Адольфыч больше тостов не произносил, предпочтя негромкую беседу с директрисой. Стаканчики коньяком полнили поочередно Павлик и Кашин. Ромашкин громко рассказывал старые анекдоты, Неретин приходил в себя только на время, чтобы влить в горло очередной стаканчик, Валерия пыталась рассказывать Маргарите о каких-то столичных делах. Пиршество шло само собой. Вскоре Дорожкин, который вроде бы только что пытался сдерживать аппетит, понял, что есть больше не может.
– Развлечения! – наконец захлопала в ладоши Валерия. – Развлечения!
– Ну, – хмыкнул Адольфыч, – чего хочет женщина…

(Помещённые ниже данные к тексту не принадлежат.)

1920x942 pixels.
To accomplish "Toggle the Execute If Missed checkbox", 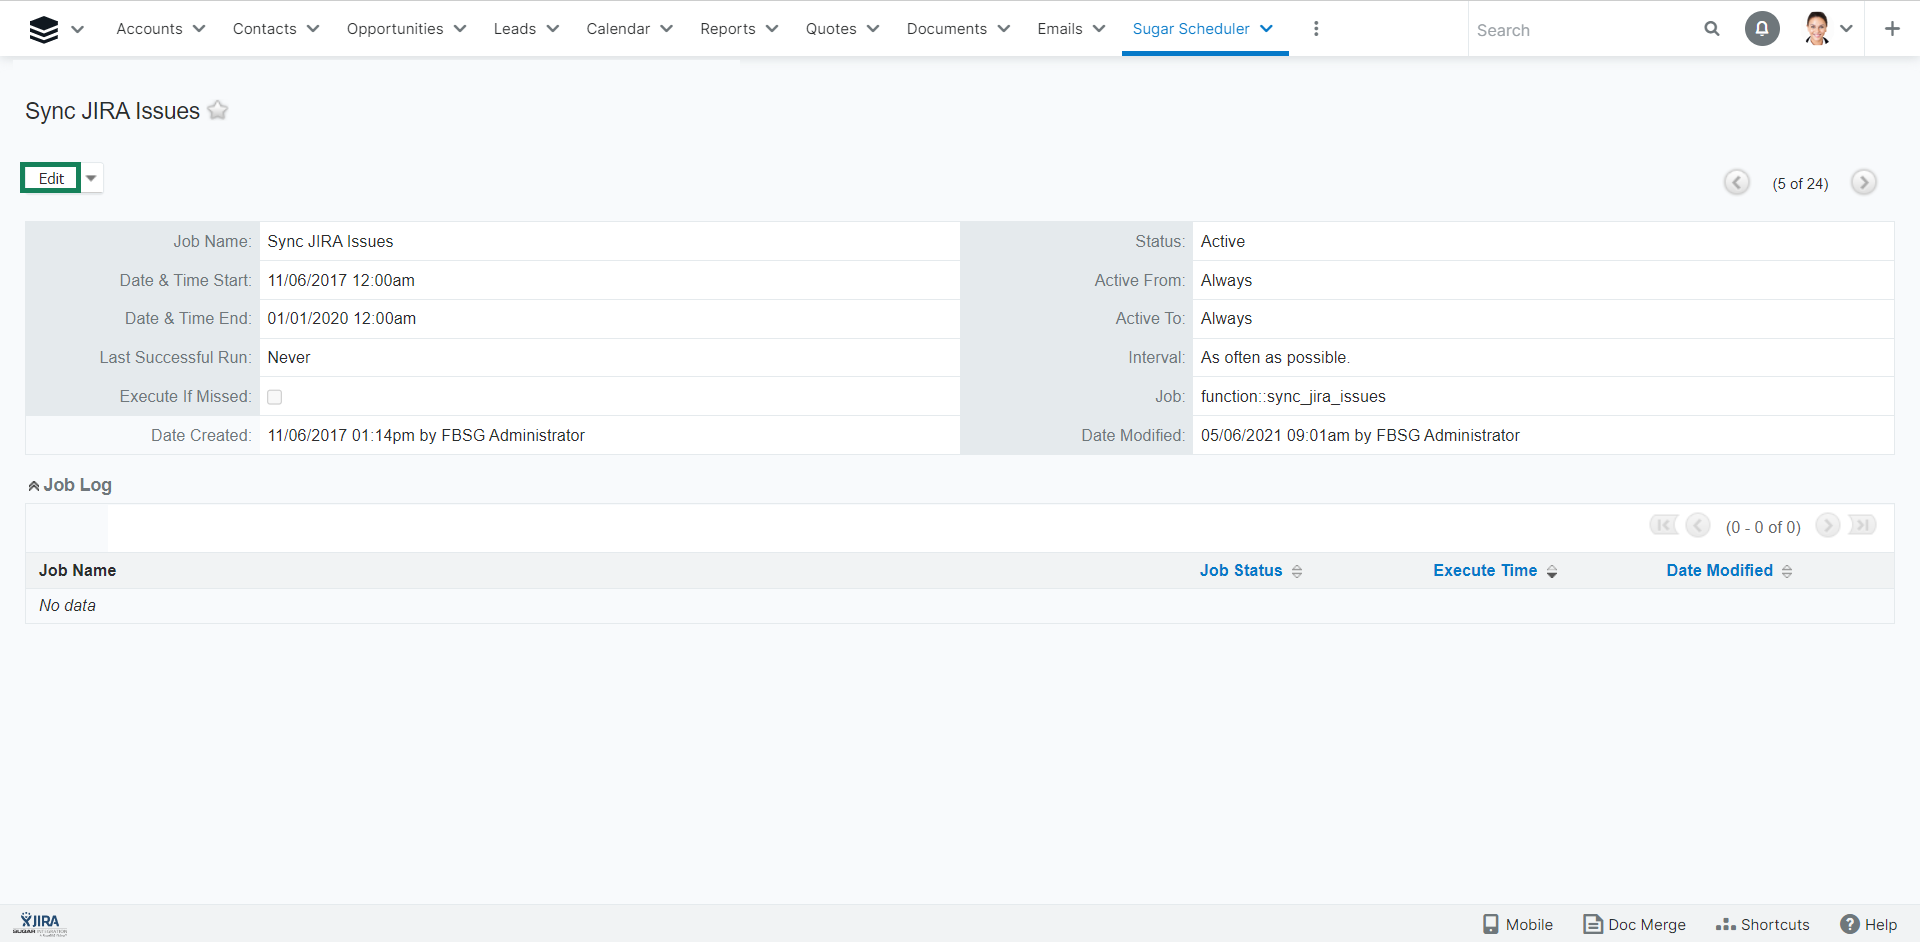I will (275, 397).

– …она и сама не знает, – пробормотал Неретин и снова откинулся на шезлонге без чувств.
– Знает, знает! – повысила голос до тонкого Валерия.
– Что ж, – ухмыльнулась Шепелева. – Если все сыты…
– Да сыты, чего уж там, – потянулся, раскинув ручки, Фим Фимыч. – Удружила, Марфа Зосимовна. Впрочем, как всегда.
– Тогда приступим, – кивнул Адольфыч и шагнул к сложенной на раскладном столике пятнистой одежде.
– В чем смысл развлечения? – поинтересовался Дорожкин, натягивая пятнистый маскхалат. – Пейнтбол?
– Отчасти, – проворчал Фим Фимыч, для которого, как и для Никодимыча, нашелся мини-комбинезон. – В этом слове мне нравится «Пей» и «Бол», а вот с «н» и «т» как-то не сложилось. И то сказать, половина народу стреляет, половина убегает. Не волнуйся, никакой дедовщины. Участвуют все мужчины, которые стоят на ногах. Да, дорогой, нам убегать придется. Но не это меня тревожит…
Старик покосился на соседний столик, на котором лежали маркеры. Возле него стояли Екатерина Ивановна, сбросившая по такому случаю длинное пальто, оставшись в теплом спортивном костюме, Валерия, Маргарита и Марфа. Кашин проникновенно, в основном Валерии, объяснял правила обращения с причудливым ружьем.
– Это все не только повод посмеяться и расслабиться, Евгений Константинович, – заметил Адольфыч, затягивая под подбородок молнию и надевая защитную маску. – Жизнь вообще в какой-то степени шутка. Живешь себе, живешь, трепыхаешься, а потом – бац, и в землю. Вот это шуточки. Пейнтбол гораздо гуманнее. И полезнее, кстати. Вот женишься, Евгений Константинович, обязательно займись пейнтболом. Дать женушке раз в месяц погонять безоружного муженька по лесу с маркером – святое дело. Зато потом в семье будет тишь и благодать. Иногда мужчина просто обязан давать женщине возможность разрядиться. Так что это все не просто так. Ближайший кусок леса, метров в триста шириной, отгорожен от остальной чащи просекой. Вот на этом, можно сказать, пятачке наши дамы будут избавляться от неврозов, отстреливая представителей мужского пола. Попадание считается поражением, пораженным положено выползать вот все к тому же столу. А уж там охотница сама будет решать, оставлять ли ей добычу на месте или использовать по назначению.